Passage:
"Yester-Me, Yester-You, Yesterday" is a 1969 soul song written by Ron Miller and Bryan Wells, released by American Motown singer-songwriter-musician Stevie Wonder on the album My Cherie Amour (1969). The song continued Wonder's success on the pop charts. It reached number 7 on the pop singles chart and become Wonder's ninth Top 10 single of the 1960s. The single fared even better on the UK singles chart where it reached number 2 in November 1969, and at that time, it was Wonder's biggest UK hit.

Stevie recorded also an Italian version with the title "Solo te, solo me, solo noi" (Only you, only me, only us). The song was later reworked into an unusual, electronic version by Jennifer Rush on her 1985 Movin' album.

Background
The song had been first recorded, in 1966, by blue-eyed Motown soul singer Chris Clark.

At the time the song was released, Wonder was going through some vocal problems and was required to wait before recording a song. Due to this, instead of making Wonder record new ones, they decided to release songs that he had recorded years earlier, and this song was one of them (it was recorded two years earlier). The song's main theme is nostalgia for a loved one.

Entries supplied:
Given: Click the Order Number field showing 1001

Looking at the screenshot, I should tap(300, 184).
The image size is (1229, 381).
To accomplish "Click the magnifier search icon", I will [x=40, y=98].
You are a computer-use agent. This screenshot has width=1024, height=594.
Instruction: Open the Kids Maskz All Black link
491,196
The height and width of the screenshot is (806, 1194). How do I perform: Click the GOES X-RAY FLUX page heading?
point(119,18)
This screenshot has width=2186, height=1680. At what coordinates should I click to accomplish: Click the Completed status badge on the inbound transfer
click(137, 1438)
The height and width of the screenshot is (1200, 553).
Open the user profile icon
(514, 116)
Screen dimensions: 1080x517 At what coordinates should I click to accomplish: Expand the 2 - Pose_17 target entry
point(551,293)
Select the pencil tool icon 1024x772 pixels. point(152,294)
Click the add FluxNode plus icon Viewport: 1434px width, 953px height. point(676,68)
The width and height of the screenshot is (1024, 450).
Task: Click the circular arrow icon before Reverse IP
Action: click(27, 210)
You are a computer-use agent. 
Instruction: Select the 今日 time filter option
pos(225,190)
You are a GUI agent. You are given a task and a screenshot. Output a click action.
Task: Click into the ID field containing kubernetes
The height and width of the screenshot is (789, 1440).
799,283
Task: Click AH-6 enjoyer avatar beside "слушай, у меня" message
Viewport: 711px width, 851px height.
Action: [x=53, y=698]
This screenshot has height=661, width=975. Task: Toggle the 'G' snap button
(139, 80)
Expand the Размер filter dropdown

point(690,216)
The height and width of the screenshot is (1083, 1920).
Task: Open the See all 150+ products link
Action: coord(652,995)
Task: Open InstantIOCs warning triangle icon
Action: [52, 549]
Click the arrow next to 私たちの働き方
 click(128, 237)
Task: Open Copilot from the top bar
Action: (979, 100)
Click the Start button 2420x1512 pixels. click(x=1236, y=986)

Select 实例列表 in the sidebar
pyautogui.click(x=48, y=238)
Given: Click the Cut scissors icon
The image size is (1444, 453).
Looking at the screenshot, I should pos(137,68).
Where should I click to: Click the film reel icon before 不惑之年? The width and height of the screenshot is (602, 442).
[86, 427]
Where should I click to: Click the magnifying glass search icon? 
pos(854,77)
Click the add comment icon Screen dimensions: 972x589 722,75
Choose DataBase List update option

Task statement:
Copy the passage on the song "Yester-Me, Yester-You, Yesterday" word for word, from "Stevie recorded also" to "singer Chris Clark.".

Complete output:
Stevie recorded also an Italian version with the title "Solo te, solo me, solo noi" (Only you, only me, only us). The song was later reworked into an unusual, electronic version by Jennifer Rush on her 1985 Movin' album.

Background
The song had been first recorded, in 1966, by blue-eyed Motown soul singer Chris Clark.